As children, we were encouraged to use our imagination daily. How often are we putting our imaginary minds to work today? In a world where the majority of our ideas come from Google or Pinterest, is using our imagination even necessary anymore?
Robert & Michele Root-Bernstein, the presenters at the Creativity & Innovation Workshop that took place on campus a few weeks ago, explained that we live in a “creative age” that “requires curiosity, imagination, originality, and inventiveness.” Imaginative thinking and play are not meant to be bound within our childhood years. Rather, imagination and inventiveness is the recipe for entrepreneurial success in today’s society.
“Most creative people say that play is a critical part of their everyday lives.” – Robert Root-Bernstein
So, what do play and creativity have to do with one another?
The speakers at this event addressed this question head-on. They began by defining both creativity and play:
Creativity – The invention, recognition or reformulation of a problem or challenge in such a way that makes it amenable to resolution in a new and effective manner.
Play – A natural behavior that explores ideas, materials, environments all “for the fun of it.”
What I learned from this comparison is that imaginative play is a foundation for creativity. The speakers discussed many different kinds of play that exist in our world: scientist play, writers play, artists play, and so on. What kind of play did you often resort to as a child? Did you enjoy painting? Writing poems? Creating imaginary worlds?
The type of play used for creating imaginary worlds is also known as Worldplay, which is a more complex form of pretend play. More specifically, Worldplay is “the invention of an imaginary place, often inhibited by imagining beings, for purposes of play.” The famous works of C.S. Lewis like The Lion, the Witch and the Wardrobe, and The Brontes’ Jane Eyre are both examples of Worldplay. Worldplay is a result of creativity and play working together harmoniously.
“Most of us, I suppose, have a secret country.” – C.S. Lewis
How does play help us create?
During this presentation, I began to reflect on my childhood years and the days I would spend playing make-believe games with my friends for hours on end.
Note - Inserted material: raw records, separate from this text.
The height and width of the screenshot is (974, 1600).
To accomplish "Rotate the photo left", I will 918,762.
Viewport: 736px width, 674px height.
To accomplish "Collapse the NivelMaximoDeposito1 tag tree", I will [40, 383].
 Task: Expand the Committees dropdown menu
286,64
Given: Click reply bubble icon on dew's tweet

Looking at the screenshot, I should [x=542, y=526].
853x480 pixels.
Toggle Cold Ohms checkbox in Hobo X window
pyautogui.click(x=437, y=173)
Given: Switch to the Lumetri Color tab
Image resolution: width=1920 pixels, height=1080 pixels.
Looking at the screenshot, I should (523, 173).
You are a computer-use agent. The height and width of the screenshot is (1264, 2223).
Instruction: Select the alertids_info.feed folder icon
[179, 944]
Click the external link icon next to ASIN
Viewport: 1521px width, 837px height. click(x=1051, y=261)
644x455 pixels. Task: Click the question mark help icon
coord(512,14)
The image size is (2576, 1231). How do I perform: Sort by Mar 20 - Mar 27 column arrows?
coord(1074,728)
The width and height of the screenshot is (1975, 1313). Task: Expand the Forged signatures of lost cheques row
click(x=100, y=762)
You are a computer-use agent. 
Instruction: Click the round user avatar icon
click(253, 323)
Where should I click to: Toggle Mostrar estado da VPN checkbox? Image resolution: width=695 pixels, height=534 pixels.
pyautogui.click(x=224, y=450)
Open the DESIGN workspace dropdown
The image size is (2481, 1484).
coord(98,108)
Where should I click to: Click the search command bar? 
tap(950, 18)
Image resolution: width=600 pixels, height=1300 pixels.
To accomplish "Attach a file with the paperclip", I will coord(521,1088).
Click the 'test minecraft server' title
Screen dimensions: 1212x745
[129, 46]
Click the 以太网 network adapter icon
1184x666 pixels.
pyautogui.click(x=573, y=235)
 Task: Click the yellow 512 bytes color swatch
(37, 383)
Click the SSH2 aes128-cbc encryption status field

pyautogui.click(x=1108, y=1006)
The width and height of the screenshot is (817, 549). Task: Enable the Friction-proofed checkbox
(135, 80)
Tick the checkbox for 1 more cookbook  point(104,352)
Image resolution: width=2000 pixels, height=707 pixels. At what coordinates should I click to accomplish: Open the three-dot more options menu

As I was reflecting on this time in my life, I viewed it as only a distant memory.
This confused me greatly because the speakers standing before me were stressing the importance of using imagination in my everyday life, but I thought that part of growing up was leaving my childish imaginations behind. False.
The speakers gave many examples of famous creatives, artists, mathematicians, and scientists using their childhood imaginations and applying them to their work in their professional careers.
“You don’t have to be highly skilled to take knowledge from one field and apply it to another.” – Robert Root-Bernstein
Worldplay is “self-motivated learning that can be used for solving problems in life.” A great example of this is the work of biologist, Alexander Fleming. In his free time, Alexander loved to draw and paint pictures. Although he wasn’t the best artist, his creative eye is what discovered penicillin even after many other scientists had been doing the same research for years.
Carving time out of our busy schedules to play is not an act of immaturity. Rather, taking time to embrace our creativity and utilize our imaginative minds could help us be more innovative. Ultimately, our innovativeness could be used to make the world around us a little bit better. Or maybe even a lot better if you are like Alexander Fleming.
Take this opportunity to have fun, release the creative ideas that are being held captive in your minds, and improve your world while you are at it. As Mike Vance always says, “You cannot learn from experiences you are not having.” Do not rob yourself of an experience to play like you did as a child. You never know what greater purpose it could serve.